- _Goal of the exercise_
Copy every line of the material below word for word.

Data supplied start

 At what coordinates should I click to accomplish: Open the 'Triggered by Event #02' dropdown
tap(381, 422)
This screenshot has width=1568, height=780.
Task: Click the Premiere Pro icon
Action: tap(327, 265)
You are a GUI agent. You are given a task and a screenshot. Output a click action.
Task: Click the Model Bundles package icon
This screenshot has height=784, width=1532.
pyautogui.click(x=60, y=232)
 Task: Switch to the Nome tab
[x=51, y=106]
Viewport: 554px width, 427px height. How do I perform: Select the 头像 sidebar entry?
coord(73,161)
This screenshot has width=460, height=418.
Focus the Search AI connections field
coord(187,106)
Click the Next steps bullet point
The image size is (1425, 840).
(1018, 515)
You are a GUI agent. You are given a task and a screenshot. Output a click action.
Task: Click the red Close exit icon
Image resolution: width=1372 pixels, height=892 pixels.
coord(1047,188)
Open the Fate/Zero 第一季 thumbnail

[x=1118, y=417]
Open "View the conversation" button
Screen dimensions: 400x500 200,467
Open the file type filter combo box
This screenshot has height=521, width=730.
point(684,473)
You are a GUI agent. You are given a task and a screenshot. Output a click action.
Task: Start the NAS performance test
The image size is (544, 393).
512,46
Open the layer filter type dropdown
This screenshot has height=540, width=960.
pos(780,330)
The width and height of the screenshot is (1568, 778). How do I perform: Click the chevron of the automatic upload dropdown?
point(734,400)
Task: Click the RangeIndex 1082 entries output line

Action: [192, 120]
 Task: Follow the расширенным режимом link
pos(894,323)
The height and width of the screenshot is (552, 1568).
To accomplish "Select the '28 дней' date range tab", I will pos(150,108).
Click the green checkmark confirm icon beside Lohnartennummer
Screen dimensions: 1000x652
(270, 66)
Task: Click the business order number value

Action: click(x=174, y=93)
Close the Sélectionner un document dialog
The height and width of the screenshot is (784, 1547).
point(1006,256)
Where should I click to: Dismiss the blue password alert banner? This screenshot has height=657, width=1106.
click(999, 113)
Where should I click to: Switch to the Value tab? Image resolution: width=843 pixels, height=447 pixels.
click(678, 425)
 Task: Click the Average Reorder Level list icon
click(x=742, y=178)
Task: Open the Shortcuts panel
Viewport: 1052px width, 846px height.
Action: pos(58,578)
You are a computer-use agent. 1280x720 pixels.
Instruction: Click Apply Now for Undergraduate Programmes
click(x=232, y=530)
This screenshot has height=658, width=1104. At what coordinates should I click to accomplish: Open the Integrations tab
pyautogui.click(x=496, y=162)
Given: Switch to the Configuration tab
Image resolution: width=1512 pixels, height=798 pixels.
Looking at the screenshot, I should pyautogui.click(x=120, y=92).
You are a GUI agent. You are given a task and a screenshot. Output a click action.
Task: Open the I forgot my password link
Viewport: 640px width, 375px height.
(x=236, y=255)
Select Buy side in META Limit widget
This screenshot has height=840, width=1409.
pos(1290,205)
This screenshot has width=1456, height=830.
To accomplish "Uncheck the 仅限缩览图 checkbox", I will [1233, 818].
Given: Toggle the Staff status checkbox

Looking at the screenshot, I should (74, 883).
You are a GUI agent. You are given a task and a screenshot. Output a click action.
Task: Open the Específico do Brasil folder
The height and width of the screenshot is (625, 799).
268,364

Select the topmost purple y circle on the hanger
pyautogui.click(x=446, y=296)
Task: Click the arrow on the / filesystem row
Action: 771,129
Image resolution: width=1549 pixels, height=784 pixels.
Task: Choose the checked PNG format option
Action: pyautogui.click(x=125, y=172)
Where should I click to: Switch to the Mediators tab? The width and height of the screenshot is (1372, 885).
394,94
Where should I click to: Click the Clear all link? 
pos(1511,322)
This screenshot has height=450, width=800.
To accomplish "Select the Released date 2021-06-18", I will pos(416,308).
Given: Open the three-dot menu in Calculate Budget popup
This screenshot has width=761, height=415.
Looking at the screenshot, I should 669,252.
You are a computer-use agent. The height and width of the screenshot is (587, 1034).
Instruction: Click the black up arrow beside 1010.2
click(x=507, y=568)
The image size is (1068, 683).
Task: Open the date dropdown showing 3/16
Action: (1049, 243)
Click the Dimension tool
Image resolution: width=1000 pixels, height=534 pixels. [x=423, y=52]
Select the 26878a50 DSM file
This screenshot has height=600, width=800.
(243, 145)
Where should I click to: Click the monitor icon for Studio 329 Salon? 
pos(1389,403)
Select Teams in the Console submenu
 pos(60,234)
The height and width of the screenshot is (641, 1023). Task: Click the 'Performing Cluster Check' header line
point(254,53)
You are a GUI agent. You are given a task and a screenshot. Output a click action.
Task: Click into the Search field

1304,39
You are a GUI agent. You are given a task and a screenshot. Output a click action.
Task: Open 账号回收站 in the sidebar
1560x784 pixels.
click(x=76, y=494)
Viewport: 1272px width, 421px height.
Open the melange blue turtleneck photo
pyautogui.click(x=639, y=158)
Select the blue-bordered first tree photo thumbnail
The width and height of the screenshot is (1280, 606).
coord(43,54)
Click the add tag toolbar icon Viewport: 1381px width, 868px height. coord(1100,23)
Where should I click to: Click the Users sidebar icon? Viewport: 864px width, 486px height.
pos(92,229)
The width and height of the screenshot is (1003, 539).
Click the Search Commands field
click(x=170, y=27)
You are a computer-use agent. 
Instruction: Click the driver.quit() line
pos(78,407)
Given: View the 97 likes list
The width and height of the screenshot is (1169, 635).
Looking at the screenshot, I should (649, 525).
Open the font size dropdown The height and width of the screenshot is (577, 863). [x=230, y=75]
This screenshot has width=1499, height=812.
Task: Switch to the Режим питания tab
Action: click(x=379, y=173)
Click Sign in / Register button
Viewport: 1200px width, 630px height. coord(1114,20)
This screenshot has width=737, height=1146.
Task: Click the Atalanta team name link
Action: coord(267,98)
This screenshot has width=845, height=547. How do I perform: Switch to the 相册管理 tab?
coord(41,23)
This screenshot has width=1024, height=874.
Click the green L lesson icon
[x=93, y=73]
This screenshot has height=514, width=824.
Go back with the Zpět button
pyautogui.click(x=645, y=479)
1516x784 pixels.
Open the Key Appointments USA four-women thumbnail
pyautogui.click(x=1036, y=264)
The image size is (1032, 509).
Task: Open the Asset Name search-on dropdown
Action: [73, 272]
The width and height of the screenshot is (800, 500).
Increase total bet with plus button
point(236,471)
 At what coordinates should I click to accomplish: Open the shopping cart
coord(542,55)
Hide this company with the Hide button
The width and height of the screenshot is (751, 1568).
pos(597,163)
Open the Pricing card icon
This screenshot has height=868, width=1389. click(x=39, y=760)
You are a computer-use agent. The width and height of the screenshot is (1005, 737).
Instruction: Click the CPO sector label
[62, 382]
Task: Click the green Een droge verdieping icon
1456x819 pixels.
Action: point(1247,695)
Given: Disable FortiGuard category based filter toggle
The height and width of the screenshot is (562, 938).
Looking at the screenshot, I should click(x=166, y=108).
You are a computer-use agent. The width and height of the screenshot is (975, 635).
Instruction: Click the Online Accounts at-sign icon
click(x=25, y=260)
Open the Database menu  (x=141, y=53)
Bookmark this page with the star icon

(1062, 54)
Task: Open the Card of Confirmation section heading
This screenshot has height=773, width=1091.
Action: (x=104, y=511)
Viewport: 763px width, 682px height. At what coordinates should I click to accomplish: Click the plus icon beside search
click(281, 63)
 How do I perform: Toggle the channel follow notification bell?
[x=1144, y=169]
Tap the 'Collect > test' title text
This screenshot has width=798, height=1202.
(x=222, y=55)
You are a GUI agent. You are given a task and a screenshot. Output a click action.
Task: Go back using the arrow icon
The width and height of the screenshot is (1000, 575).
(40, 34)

Data supplied end

- _Task output_
 At what coordinates should I click to accomplish: Open the 'Triggered by Event #02' dropdown
tap(381, 422)
This screenshot has width=1568, height=780.
Task: Click the Premiere Pro icon
Action: tap(327, 265)
You are a GUI agent. You are given a task and a screenshot. Output a click action.
Task: Click the Model Bundles package icon
This screenshot has height=784, width=1532.
pyautogui.click(x=60, y=232)
 Task: Switch to the Nome tab
[x=51, y=106]
Viewport: 554px width, 427px height. How do I perform: Select the 头像 sidebar entry?
coord(73,161)
This screenshot has width=460, height=418.
Focus the Search AI connections field
coord(187,106)
Click the Next steps bullet point
The image size is (1425, 840).
(1018, 515)
You are a GUI agent. You are given a task and a screenshot. Output a click action.
Task: Click the red Close exit icon
Image resolution: width=1372 pixels, height=892 pixels.
coord(1047,188)
Open the Fate/Zero 第一季 thumbnail

[x=1118, y=417]
Open "View the conversation" button
Screen dimensions: 400x500 200,467
Open the file type filter combo box
This screenshot has height=521, width=730.
point(684,473)
You are a GUI agent. You are given a task and a screenshot. Output a click action.
Task: Start the NAS performance test
The image size is (544, 393).
512,46
Open the layer filter type dropdown
This screenshot has height=540, width=960.
pos(780,330)
The width and height of the screenshot is (1568, 778). How do I perform: Click the chevron of the automatic upload dropdown?
point(734,400)
Task: Click the RangeIndex 1082 entries output line

Action: [192, 120]
 Task: Follow the расширенным режимом link
pos(894,323)
The height and width of the screenshot is (552, 1568).
To accomplish "Select the '28 дней' date range tab", I will pos(150,108).
Click the green checkmark confirm icon beside Lohnartennummer
Screen dimensions: 1000x652
(270, 66)
Task: Click the business order number value

Action: click(x=174, y=93)
Close the Sélectionner un document dialog
The height and width of the screenshot is (784, 1547).
point(1006,256)
Where should I click to: Dismiss the blue password alert banner? This screenshot has height=657, width=1106.
click(999, 113)
Where should I click to: Switch to the Value tab? Image resolution: width=843 pixels, height=447 pixels.
click(678, 425)
 Task: Click the Average Reorder Level list icon
click(x=742, y=178)
Task: Open the Shortcuts panel
Viewport: 1052px width, 846px height.
Action: pos(58,578)
You are a computer-use agent. 1280x720 pixels.
Instruction: Click Apply Now for Undergraduate Programmes
click(x=232, y=530)
This screenshot has height=658, width=1104. At what coordinates should I click to accomplish: Open the Integrations tab
pyautogui.click(x=496, y=162)
Given: Switch to the Configuration tab
Image resolution: width=1512 pixels, height=798 pixels.
Looking at the screenshot, I should pyautogui.click(x=120, y=92).
You are a GUI agent. You are given a task and a screenshot. Output a click action.
Task: Open the I forgot my password link
Viewport: 640px width, 375px height.
(x=236, y=255)
Select Buy side in META Limit widget
This screenshot has height=840, width=1409.
pos(1290,205)
This screenshot has width=1456, height=830.
To accomplish "Uncheck the 仅限缩览图 checkbox", I will [1233, 818].
Given: Toggle the Staff status checkbox

Looking at the screenshot, I should (74, 883).
You are a GUI agent. You are given a task and a screenshot. Output a click action.
Task: Open the Específico do Brasil folder
The height and width of the screenshot is (625, 799).
268,364

Select the topmost purple y circle on the hanger
pyautogui.click(x=446, y=296)
Task: Click the arrow on the / filesystem row
Action: 771,129
Image resolution: width=1549 pixels, height=784 pixels.
Task: Choose the checked PNG format option
Action: pyautogui.click(x=125, y=172)
Where should I click to: Switch to the Mediators tab? The width and height of the screenshot is (1372, 885).
394,94
Where should I click to: Click the Clear all link? 
pos(1511,322)
This screenshot has height=450, width=800.
To accomplish "Select the Released date 2021-06-18", I will pos(416,308).
Given: Open the three-dot menu in Calculate Budget popup
This screenshot has width=761, height=415.
Looking at the screenshot, I should 669,252.
You are a computer-use agent. The height and width of the screenshot is (587, 1034).
Instruction: Click the black up arrow beside 1010.2
click(x=507, y=568)
The image size is (1068, 683).
Task: Open the date dropdown showing 3/16
Action: (1049, 243)
Click the Dimension tool
Image resolution: width=1000 pixels, height=534 pixels. [x=423, y=52]
Select the 26878a50 DSM file
This screenshot has height=600, width=800.
(243, 145)
Where should I click to: Click the monitor icon for Studio 329 Salon? 
pos(1389,403)
Select Teams in the Console submenu
 pos(60,234)
The height and width of the screenshot is (641, 1023). Task: Click the 'Performing Cluster Check' header line
point(254,53)
You are a GUI agent. You are given a task and a screenshot. Output a click action.
Task: Click into the Search field

1304,39
You are a GUI agent. You are given a task and a screenshot. Output a click action.
Task: Open 账号回收站 in the sidebar
1560x784 pixels.
click(x=76, y=494)
Viewport: 1272px width, 421px height.
Open the melange blue turtleneck photo
pyautogui.click(x=639, y=158)
Select the blue-bordered first tree photo thumbnail
The width and height of the screenshot is (1280, 606).
coord(43,54)
Click the add tag toolbar icon Viewport: 1381px width, 868px height. coord(1100,23)
Where should I click to: Click the Users sidebar icon? Viewport: 864px width, 486px height.
pos(92,229)
The width and height of the screenshot is (1003, 539).
Click the Search Commands field
click(x=170, y=27)
You are a computer-use agent. 
Instruction: Click the driver.quit() line
pos(78,407)
Given: View the 97 likes list
The width and height of the screenshot is (1169, 635).
Looking at the screenshot, I should (649, 525).
Open the font size dropdown The height and width of the screenshot is (577, 863). [x=230, y=75]
This screenshot has width=1499, height=812.
Task: Switch to the Режим питания tab
Action: click(x=379, y=173)
Click Sign in / Register button
Viewport: 1200px width, 630px height. coord(1114,20)
This screenshot has width=737, height=1146.
Task: Click the Atalanta team name link
Action: coord(267,98)
This screenshot has width=845, height=547. How do I perform: Switch to the 相册管理 tab?
coord(41,23)
This screenshot has width=1024, height=874.
Click the green L lesson icon
[x=93, y=73]
This screenshot has height=514, width=824.
Go back with the Zpět button
pyautogui.click(x=645, y=479)
1516x784 pixels.
Open the Key Appointments USA four-women thumbnail
pyautogui.click(x=1036, y=264)
The image size is (1032, 509).
Task: Open the Asset Name search-on dropdown
Action: [73, 272]
The width and height of the screenshot is (800, 500).
Increase total bet with plus button
point(236,471)
 At what coordinates should I click to accomplish: Open the shopping cart
coord(542,55)
Hide this company with the Hide button
The width and height of the screenshot is (751, 1568).
pos(597,163)
Open the Pricing card icon
This screenshot has height=868, width=1389. click(x=39, y=760)
You are a computer-use agent. The width and height of the screenshot is (1005, 737).
Instruction: Click the CPO sector label
[62, 382]
Task: Click the green Een droge verdieping icon
1456x819 pixels.
Action: point(1247,695)
Given: Disable FortiGuard category based filter toggle
The height and width of the screenshot is (562, 938).
Looking at the screenshot, I should click(x=166, y=108).
You are a computer-use agent. The width and height of the screenshot is (975, 635).
Instruction: Click the Online Accounts at-sign icon
click(x=25, y=260)
Open the Database menu  (x=141, y=53)
Bookmark this page with the star icon

(1062, 54)
Task: Open the Card of Confirmation section heading
This screenshot has height=773, width=1091.
Action: (x=104, y=511)
Viewport: 763px width, 682px height. At what coordinates should I click to accomplish: Click the plus icon beside search
click(281, 63)
 How do I perform: Toggle the channel follow notification bell?
[x=1144, y=169]
Tap the 'Collect > test' title text
This screenshot has width=798, height=1202.
(x=222, y=55)
You are a GUI agent. You are given a task and a screenshot. Output a click action.
Task: Go back using the arrow icon
The width and height of the screenshot is (1000, 575).
(40, 34)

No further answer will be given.